🤖 AI Summary
Deep learning–based CT reconstruction often lacks reliable confidence estimation, making it difficult to identify hallucinations and assess result credibility. This work proposes a sequential likelihood ensemble framework for uncertainty quantification, establishing—under a Poisson noise forward model consistent with the Beer–Lambert law—the first theoretically guaranteed confidence regions for deep CT reconstruction. The method is broadly applicable across diverse reconstruction architectures, including U-Nets, diffusion models, and classical algorithms. It substantially outperforms conventional approaches by yielding substantially tighter confidence regions, effectively detecting reconstruction hallucinations, and enabling interpretable visualizations.
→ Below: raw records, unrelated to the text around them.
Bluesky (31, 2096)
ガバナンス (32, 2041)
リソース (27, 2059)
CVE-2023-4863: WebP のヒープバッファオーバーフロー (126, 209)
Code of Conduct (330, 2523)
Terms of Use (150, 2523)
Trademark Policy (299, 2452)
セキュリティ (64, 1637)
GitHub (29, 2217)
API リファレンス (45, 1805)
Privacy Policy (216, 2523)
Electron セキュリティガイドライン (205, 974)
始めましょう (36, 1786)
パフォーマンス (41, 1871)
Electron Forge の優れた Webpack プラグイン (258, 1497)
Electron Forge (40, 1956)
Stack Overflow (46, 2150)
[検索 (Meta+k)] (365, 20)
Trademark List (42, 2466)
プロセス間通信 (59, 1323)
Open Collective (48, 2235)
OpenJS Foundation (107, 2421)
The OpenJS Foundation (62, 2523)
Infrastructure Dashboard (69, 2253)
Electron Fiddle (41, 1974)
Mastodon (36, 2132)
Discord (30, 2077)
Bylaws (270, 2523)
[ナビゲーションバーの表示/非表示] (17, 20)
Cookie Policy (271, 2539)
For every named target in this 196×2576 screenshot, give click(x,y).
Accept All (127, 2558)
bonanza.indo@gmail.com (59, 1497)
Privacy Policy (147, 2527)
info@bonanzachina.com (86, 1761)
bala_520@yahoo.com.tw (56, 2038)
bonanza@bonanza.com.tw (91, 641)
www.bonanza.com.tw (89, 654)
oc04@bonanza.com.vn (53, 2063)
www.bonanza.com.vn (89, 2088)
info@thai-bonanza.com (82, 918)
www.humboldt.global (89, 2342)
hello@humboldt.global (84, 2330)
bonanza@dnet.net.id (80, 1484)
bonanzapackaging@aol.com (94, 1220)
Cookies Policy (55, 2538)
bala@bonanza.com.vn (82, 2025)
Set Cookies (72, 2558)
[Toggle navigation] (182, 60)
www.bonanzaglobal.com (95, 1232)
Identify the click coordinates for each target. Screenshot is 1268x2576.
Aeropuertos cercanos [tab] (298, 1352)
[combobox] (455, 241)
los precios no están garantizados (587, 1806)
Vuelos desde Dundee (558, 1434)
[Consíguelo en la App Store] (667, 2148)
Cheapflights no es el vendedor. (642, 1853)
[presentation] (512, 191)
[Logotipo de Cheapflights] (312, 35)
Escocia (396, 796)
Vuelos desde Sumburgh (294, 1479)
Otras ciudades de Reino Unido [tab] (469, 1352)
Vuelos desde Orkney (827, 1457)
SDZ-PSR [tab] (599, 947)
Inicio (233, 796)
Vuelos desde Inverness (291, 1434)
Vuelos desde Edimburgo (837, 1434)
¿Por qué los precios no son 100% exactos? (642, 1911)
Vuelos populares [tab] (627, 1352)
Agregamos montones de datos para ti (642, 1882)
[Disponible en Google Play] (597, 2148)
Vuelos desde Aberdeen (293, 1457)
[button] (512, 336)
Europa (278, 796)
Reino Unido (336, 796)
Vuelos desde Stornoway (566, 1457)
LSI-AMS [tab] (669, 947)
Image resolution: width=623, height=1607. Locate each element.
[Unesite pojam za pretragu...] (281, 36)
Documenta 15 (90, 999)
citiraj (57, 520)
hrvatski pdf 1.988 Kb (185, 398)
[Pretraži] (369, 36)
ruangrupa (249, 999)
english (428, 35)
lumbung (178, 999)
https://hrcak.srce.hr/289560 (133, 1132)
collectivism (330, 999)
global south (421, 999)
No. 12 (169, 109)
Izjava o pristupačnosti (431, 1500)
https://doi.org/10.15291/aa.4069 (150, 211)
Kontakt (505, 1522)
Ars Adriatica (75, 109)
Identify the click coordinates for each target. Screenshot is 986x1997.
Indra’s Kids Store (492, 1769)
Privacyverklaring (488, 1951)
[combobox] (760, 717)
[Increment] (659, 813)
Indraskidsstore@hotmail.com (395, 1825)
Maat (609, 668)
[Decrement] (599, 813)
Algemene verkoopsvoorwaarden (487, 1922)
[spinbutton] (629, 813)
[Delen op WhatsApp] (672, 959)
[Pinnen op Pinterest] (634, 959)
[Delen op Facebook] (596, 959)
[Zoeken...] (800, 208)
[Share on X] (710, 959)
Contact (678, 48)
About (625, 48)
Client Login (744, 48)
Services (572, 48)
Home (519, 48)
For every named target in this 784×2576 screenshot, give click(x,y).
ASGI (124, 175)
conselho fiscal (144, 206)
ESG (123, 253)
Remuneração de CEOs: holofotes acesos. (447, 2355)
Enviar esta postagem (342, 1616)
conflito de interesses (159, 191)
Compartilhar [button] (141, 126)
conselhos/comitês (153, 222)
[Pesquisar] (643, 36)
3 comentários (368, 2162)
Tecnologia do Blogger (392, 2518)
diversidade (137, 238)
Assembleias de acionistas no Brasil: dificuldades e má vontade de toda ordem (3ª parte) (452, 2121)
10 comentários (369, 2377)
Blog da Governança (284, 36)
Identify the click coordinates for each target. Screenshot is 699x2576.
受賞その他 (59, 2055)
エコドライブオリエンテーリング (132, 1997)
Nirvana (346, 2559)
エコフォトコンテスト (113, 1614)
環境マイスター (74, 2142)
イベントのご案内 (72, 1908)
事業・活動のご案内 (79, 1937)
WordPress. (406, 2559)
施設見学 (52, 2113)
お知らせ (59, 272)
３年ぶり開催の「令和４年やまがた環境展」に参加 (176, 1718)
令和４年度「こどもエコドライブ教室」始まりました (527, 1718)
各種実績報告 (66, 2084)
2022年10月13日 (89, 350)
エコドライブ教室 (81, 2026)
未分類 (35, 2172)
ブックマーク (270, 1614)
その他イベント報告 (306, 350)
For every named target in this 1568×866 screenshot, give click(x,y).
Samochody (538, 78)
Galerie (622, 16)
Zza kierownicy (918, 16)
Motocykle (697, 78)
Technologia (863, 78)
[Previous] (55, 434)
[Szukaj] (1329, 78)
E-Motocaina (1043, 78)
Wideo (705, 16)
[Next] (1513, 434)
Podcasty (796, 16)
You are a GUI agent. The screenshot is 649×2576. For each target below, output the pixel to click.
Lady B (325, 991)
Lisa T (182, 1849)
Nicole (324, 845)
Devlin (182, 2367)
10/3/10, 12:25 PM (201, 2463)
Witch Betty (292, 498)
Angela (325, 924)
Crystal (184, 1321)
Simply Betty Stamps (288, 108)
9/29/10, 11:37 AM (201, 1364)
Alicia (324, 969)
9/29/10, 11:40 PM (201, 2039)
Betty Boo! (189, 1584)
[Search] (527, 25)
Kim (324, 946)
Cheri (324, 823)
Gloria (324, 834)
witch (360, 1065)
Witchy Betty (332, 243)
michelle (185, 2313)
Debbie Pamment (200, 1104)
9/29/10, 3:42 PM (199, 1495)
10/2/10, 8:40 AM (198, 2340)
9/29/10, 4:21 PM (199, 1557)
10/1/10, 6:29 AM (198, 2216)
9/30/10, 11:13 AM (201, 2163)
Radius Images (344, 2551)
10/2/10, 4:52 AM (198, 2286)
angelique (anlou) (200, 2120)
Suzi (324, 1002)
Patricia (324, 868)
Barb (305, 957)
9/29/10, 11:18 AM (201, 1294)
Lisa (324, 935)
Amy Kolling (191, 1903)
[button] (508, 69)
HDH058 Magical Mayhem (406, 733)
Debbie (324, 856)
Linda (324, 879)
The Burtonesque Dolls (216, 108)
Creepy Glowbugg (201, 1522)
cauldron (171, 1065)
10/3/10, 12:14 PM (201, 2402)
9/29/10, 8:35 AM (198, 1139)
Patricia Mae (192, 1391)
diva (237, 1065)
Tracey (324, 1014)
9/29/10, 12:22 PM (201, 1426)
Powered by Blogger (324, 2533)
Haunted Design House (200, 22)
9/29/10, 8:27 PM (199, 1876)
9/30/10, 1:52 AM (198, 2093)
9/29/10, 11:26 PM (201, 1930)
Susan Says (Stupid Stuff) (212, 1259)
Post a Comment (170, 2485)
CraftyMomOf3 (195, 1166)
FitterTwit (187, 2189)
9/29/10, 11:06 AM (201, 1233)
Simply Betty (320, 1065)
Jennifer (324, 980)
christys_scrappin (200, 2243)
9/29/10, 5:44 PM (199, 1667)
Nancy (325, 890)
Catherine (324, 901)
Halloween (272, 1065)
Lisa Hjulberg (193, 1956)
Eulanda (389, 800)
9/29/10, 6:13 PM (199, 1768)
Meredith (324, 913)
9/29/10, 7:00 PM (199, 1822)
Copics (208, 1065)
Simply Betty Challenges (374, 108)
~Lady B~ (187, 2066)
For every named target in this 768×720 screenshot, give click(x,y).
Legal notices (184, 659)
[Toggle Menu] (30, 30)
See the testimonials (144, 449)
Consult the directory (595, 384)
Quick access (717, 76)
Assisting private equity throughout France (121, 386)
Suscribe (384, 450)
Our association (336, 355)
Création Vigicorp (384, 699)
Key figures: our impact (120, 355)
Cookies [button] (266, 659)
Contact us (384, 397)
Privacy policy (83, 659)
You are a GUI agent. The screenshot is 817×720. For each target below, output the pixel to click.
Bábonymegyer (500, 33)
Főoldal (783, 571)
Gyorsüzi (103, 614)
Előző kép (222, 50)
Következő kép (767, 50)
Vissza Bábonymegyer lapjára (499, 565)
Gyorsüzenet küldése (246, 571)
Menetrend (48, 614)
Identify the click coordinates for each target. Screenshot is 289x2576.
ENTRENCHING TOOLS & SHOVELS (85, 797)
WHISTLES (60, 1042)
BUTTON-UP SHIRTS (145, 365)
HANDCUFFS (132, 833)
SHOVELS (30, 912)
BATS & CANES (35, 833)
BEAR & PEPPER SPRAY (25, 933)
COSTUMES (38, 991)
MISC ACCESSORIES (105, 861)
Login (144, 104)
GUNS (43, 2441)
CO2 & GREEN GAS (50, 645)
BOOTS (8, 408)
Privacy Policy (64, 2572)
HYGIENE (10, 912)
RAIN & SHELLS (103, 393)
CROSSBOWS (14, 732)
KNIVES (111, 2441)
These capabilities enhance the reliability and safety of medical image reconstruction in clinical settings.
📝 Abstract
We present a principled framework for confidence estimation in computed tomography (CT) reconstruction. Based on the sequential likelihood mixing framework (Kirschner et al., 2025), we establish confidence regions with theoretical coverage guarantees for deep-learning-based CT reconstructions. We consider a realistic forward model following the Beer-Lambert law, i.e., a log-linear forward model with Poisson noise, closely reflecting clinical and scientific imaging conditions. The framework is general and applies to both classical algorithms and deep learning reconstruction methods, including U-Nets, U-Net ensembles, and generative Diffusion models. Empirically, we demonstrate that deep reconstruction methods yield substantially tighter confidence regions than classical reconstructions, without sacrificing theoretical coverage guarantees. Our approach allows the detection of hallucinations in reconstructed images and provides interpretable visualizations of confidence regions. This establishes deep models not only as powerful estimators, but also as reliable tools for uncertainty-aware medical imaging.